AUFGABEN>
(a) Schreiben Sie aus dem Artikel über Facebook in der Trierer Kommunalpolitik den Abschnitt ab, der bei "Trier · Rund" beginnt und bei "gehen stark auseinander." endet.
(b) Führen Sie alle Probleme auf, die der Artikel im Satz ab "Bei Facebook und ähnlichen Plattformen" diesen Plattformen zuschreibt.
(c) Fassen Sie den Absatz des Artikels, der mit "800 Millionen Menschen weltweit" beginnt, als Stichpunktliste mit seinen wesentlichen Fakten zusammen.

══ TEXTABSCHNITT ══

Bürgersprechstunde auf Facebook ist noch nicht in Sicht

Trier · Rund 64.000 Mitglieder hat das Internet-Netzwerk Facebook nach eigenen Angaben in Trier und Umgebung (Radius: 16 Kilometer). Keine Frage, das Netzwerk hat also eine gewisse Bedeutung. Wie wichtig ist es für führende Kommunalpolitiker? Die Meinungen gehen stark auseinander.

800 Millionen Menschen weltweit nutzen das Online-Netzwerk Facebook. Facebook ist das größte der so genannte social networks (soziale Netzwerke). Die Nutzer treffen dort Freunde, diskutieren mit ihnen, sie hören Musik, sie erzählen aus ihrem Privatleben oder von der Arbeit, sie verabreden sich, sie spielen, sie gründen Interessengruppen - und manchmal mischen sie sich sogar in die Politik ein - so wie in diesem Jahr in Trier. Eine Facebook-Gruppe, in der sich rund 4200 Mitglieder gegen die Schließung der Tankstelle in der Trierer Ostallee aussprachen und 1800 dafür, war mit ein Grund dafür, dass der Stadtrat mehrheitlich den entsprechenden Beschluss revidierte. Ist Facebook also, unter anderem, ein neues Mittel der politischen Kommunikation? Der TV hat sich angesehen, wie die Kommunalpolitiker in Trier mit dem sozialen Netzwerk umgehen.

Am klarsten, nämlich eindeutig negativ, fällt das Fazit von Angelika Birk aus. Die Trierer Sozialdezernentin ist nicht Mitglied bei Facebook und wird es wohl auch nicht werden: "Ich habe keine zusätzliche Zeit und bevorzuge reale Kommunikation oder Email", teilt Birk über das Presseamt mit. "Diese möchte ich nicht schmälern zugunsten von Facebook." Ihre Ablehnung ist grundsätzlicher Art. Bei Facebook und ähnlichen Plattformen gebe es massive Datenschutzprobleme, sie seien Einfallstore für neue Varianten von Spam und sie würden von Werbung strategisch genutzt. "Dies macht mir das Medium nicht sympathischer", sagt die Grünen-Politikerin.

═══
══ DATENAUSZUG ══

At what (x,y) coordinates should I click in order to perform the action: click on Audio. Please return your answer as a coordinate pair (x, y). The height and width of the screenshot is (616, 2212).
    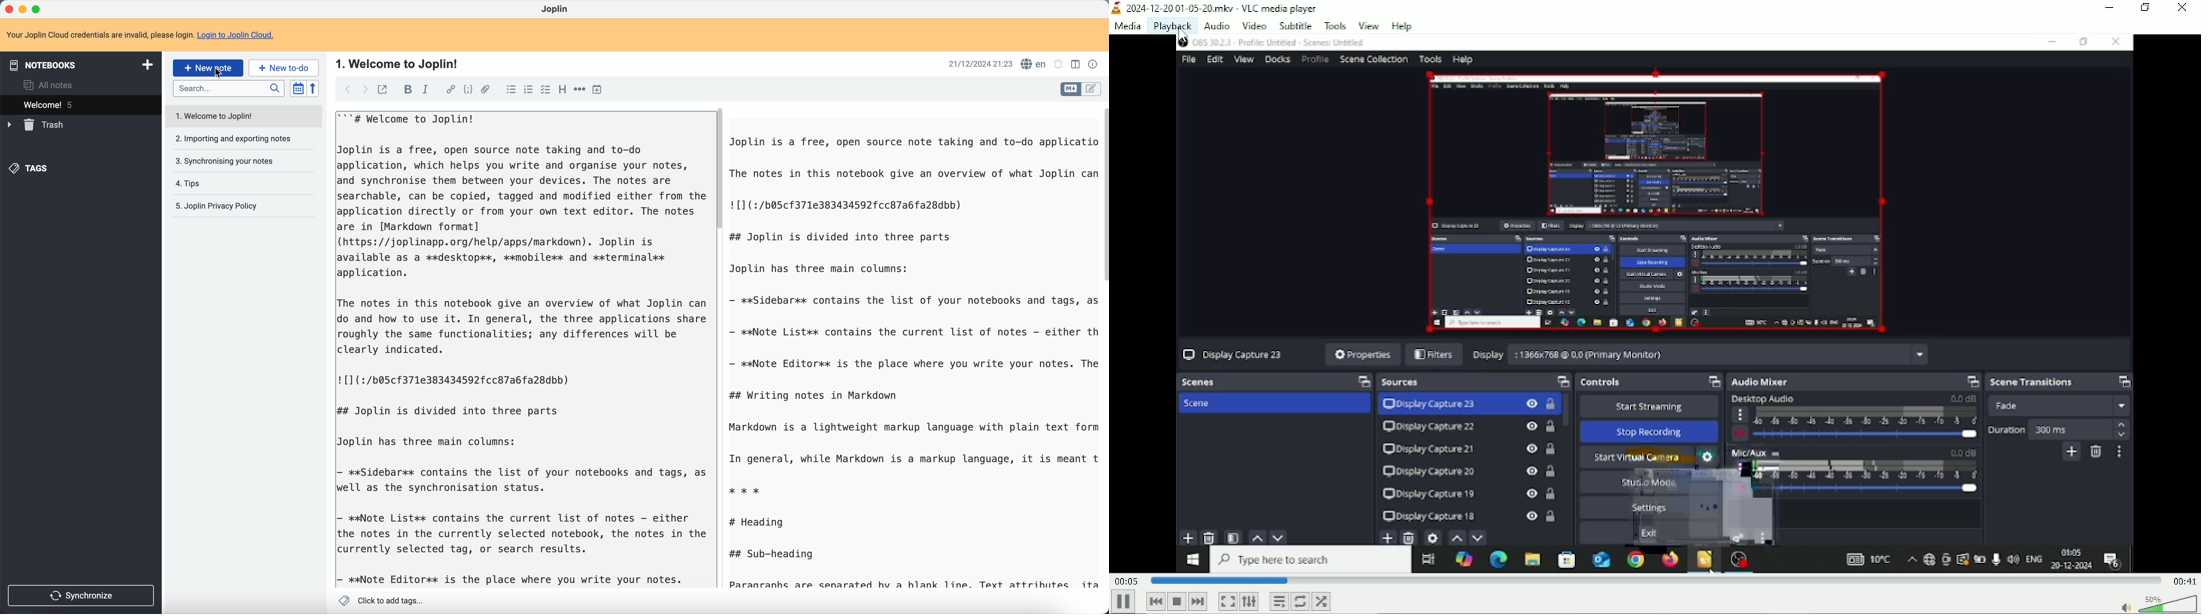
    Looking at the image, I should click on (1214, 25).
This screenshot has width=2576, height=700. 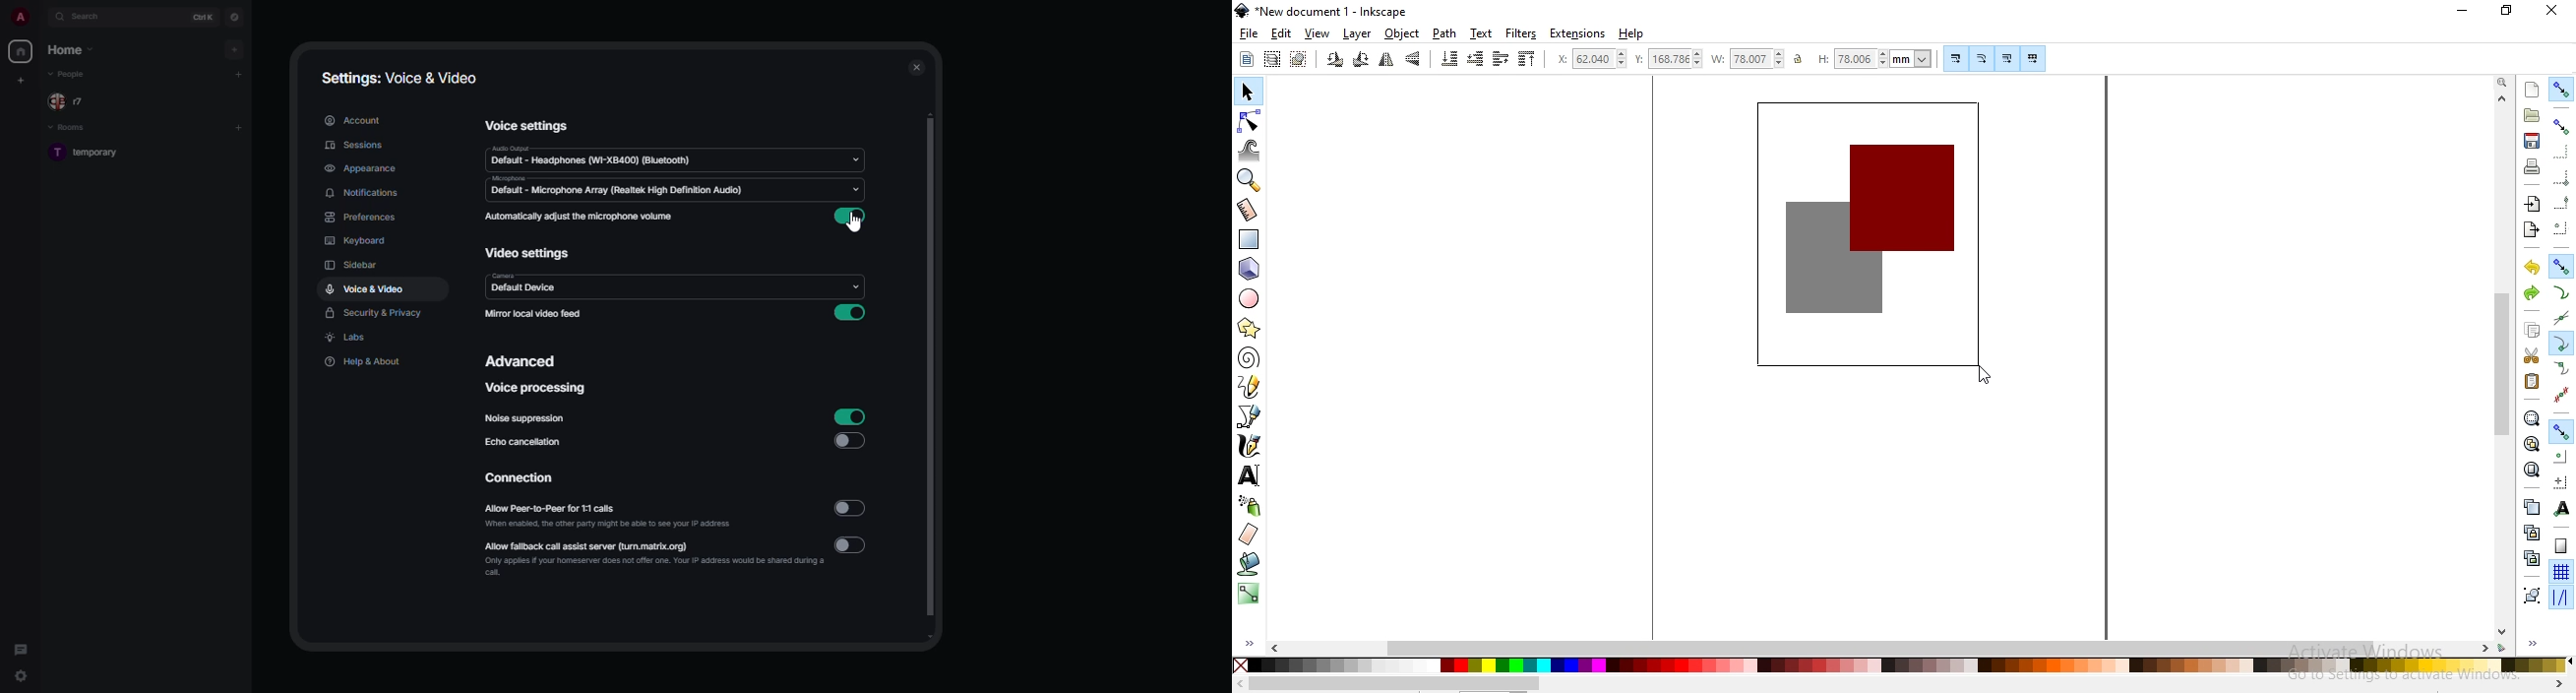 I want to click on account, so click(x=354, y=119).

═══

LÖSUNGEN>
(a)
Trier · Rund 64.000 Mitglieder hat das Internet-Netzwerk Facebook nach eigenen Angaben in Trier und Umgebung (Radius: 16 Kilometer). Keine Frage, das Netzwerk hat also eine gewisse Bedeutung. Wie wichtig ist es für führende Kommunalpolitiker? Die Meinungen gehen stark auseinander.

(b)
- Massive Datenschutzprobleme
- Einfallstore für neue Varianten von Spam
- Strategische Nutzung durch Werbung

(c)
- Facebook hat weltweit 800 Millionen Nutzer und ist das größte soziale Netzwerk.
- Nutzer treffen Freunde, diskutieren, hören Musik, erzählen aus Privatleben und Arbeit, verabreden sich, spielen und gründen Interessengruppen.
- Gelegentlich mischen sie sich in die Politik ein, so in diesem Jahr in Trier.
- In einer Facebook-Gruppe sprachen sich rund 4200 Mitglieder gegen die Schließung der Tankstelle in der Ostallee aus, 1800 dafür.
- Dies war mit ein Grund, weshalb der Stadtrat den Beschluss mehrheitlich revidierte.
- Der TV untersuchte, wie Trierer Kommunalpolitiker mit dem Netzwerk umgehen.